Passover Nut Torte with Raspberry Sauce


7.7g
Net Carbs
Prep Time: 35 Minutes
Style: Other
Cook Time: 20 Minutes
Phase: Phase 2

6.6g

Protein

8.9g

Fat

2g

Fiber

141

Calories

How are Net Carbs Calculated?

INGREDIENTS

  • 1 Each cooking spray for greasing the pan
  • 2/3 Cup granular sugar substitute (sucralose), divided
  • 8 Each large eggs, separated
  • 3/4 Cup hazelnuts, finely ground
  • 1 Teaspoon orange zest
  • 20 Ounce 2 packages (10 ounces each) frozen unsweetened raspberries, thawed
  • 2 Tablespoon lemon juice

DIRECTIONS

  1. Preheat oven to 350°F. Spray a 9-inch springform pan with oil spray and dust with sugar substitute.
  2. In a large bowl with an electric mixer on medium speed, mix egg yolks and 1/2 cup sugar substitute until creamy and fluffy, about 4 minutes. Fold in nuts and zest with a rubber spatula.
  3. In another large bowl with an electric mixer on medium speed, beat whites until stiff peaks form, about 4 minutes. Fold one third of the whites into nut batter, then fold in the remainder.
  4. Transfer batter to pan and bake until cake springs back when lightly touched in center, about 35 minutes. Cool in pan on a rack 30 minutes before removing.
  5. While cake is cooling, purée raspberries and lemon juice in a food processor or blender until smooth. Sweeten to taste with granular sugar substitute about 2 tablespoons.
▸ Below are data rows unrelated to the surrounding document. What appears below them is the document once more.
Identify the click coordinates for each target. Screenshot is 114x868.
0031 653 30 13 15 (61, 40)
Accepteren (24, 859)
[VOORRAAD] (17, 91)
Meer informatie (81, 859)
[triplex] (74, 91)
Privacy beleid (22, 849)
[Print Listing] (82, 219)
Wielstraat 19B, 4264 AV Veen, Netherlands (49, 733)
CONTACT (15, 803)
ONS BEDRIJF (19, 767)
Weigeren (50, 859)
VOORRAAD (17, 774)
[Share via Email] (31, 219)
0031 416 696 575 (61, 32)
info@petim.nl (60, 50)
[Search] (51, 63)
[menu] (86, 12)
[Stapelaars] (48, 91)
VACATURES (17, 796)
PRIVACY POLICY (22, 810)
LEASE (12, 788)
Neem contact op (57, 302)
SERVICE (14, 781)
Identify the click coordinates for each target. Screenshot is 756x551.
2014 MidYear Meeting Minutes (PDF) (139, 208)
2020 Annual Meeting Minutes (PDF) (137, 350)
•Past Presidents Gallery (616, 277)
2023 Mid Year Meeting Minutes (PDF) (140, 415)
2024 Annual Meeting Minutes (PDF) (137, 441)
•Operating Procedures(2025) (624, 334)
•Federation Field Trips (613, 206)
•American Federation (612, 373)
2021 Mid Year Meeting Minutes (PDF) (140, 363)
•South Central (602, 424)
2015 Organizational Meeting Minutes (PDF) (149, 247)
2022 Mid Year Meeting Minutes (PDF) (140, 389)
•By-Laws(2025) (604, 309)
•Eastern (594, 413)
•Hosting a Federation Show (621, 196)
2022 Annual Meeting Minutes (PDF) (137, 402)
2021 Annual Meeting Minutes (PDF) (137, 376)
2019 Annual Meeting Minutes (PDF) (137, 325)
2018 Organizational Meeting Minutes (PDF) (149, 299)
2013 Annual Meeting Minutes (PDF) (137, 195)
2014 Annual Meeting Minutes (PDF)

How to Calculate Net Carbs

In order to calculate Net Carbs of any whole food item, it's a simple calculation based on the Nutrition Facts panel:

Total Carbohydrates - (Minus) Dietary Fiber = (Equals) Net Carbs

For low carb products sweetened with sugar alcohols (ie: glycerin, maltitol, etc), refer to the Nutrition Facts panel of the product:

Total Carbohydrates - (Minus) Dietary Fiber - (Minus) Sugar alcohol = Net carbs

This reflects the fact that Dietary Fiber doesn't impact blood sugar levels. Sugar alcohols also have a negligible impact on blood sugar, they too are subtracted from total carbs to yield the Net Carb count.